# Flowering Syngonanthus?



## Cavan Allen (Jul 22, 2004)

Has anyone been able to flower _Syngonanthus sp_. 'Belem', 'Lago Grande', etc? I've been letting mine overgrow at the surface for a while now without luck. I really need the space! The tank is doing well, has Aquasoil, soft water, etc. I've got both types right under the halide of my Grand Solar too. Perhaps I should take some all the way out of water and try? I'm fairly sure of the ID but need to flower them.


----------



## Cavan Allen (Jul 22, 2004)

Nobody? I think I'll try putting them outside somehow.


----------



## ashappard (Jun 3, 2006)

the lower growing, more branchy Syngonanthus may be easier to flower.
the ones like 'rio uaupes' or 'rio *****'

its not a very good pic I know, 
but here is Syngonanthus 'rio *****' which had flowers on it when I got it. 
When it settles in, I should be able to deliver a specimen.


----------



## Cavan Allen (Jul 22, 2004)

Nice!

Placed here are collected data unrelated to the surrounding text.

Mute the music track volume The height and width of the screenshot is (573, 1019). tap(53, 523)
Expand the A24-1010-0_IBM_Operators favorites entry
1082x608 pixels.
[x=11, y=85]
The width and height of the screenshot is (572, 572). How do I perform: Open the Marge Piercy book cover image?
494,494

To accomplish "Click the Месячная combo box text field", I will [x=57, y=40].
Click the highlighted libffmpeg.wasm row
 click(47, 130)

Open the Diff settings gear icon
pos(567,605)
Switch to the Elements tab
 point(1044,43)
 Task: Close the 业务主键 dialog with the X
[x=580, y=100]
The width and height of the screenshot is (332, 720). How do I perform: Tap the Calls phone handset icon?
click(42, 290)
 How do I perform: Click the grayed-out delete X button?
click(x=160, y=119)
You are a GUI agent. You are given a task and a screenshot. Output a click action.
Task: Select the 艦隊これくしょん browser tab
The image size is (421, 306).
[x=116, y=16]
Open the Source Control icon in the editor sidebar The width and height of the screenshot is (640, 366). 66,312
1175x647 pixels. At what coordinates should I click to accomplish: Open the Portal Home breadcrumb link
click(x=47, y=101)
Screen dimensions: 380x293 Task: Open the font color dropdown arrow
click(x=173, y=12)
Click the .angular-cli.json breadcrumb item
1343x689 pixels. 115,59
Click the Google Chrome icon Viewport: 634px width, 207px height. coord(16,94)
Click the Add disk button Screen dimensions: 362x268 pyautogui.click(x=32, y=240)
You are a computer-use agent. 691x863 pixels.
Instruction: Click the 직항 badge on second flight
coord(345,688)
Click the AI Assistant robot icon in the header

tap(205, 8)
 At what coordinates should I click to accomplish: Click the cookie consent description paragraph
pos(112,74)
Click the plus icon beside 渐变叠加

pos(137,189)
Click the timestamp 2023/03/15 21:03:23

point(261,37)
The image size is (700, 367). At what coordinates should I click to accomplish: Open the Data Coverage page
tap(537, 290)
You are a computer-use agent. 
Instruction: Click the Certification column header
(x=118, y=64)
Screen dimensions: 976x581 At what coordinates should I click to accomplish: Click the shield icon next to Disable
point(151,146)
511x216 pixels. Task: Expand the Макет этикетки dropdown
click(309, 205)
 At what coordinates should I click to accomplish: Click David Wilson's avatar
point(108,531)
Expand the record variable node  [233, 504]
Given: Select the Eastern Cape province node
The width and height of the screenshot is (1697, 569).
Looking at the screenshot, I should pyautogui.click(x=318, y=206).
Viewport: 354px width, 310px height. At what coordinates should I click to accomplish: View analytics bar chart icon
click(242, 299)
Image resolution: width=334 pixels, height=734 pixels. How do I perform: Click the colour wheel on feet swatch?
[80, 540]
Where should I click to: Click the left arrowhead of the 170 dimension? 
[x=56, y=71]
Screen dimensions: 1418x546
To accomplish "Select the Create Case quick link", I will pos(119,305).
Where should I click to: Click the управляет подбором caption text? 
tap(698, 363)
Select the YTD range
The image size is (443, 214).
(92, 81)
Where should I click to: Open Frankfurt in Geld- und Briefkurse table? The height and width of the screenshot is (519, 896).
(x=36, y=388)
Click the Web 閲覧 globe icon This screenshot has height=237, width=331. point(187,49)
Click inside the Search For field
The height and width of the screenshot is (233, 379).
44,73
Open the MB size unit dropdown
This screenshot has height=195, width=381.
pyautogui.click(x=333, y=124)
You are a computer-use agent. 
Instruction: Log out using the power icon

Are the flower heads (capitula) fresh or starting to go bad?


----------



## ashappard (Jun 3, 2006)

I seem to have ones of different ages. some yellowish, some darker and brownish.
they are all fairly firm, if that means anything. 
I'll get some better shots soon.


----------



## Cavan Allen (Jul 22, 2004)

Can you float them to see if they open?


----------



## ashappard (Jun 3, 2006)

yeah, I'll float one and see what happens.


----------



## ashappard (Jun 3, 2006)

well, I'll have to wait until they acclimate better.
the plant I floated started to go south after a while so I replanted it in the substrate.
still this is on my list for another time when I have a larger number of healthy stems.


----------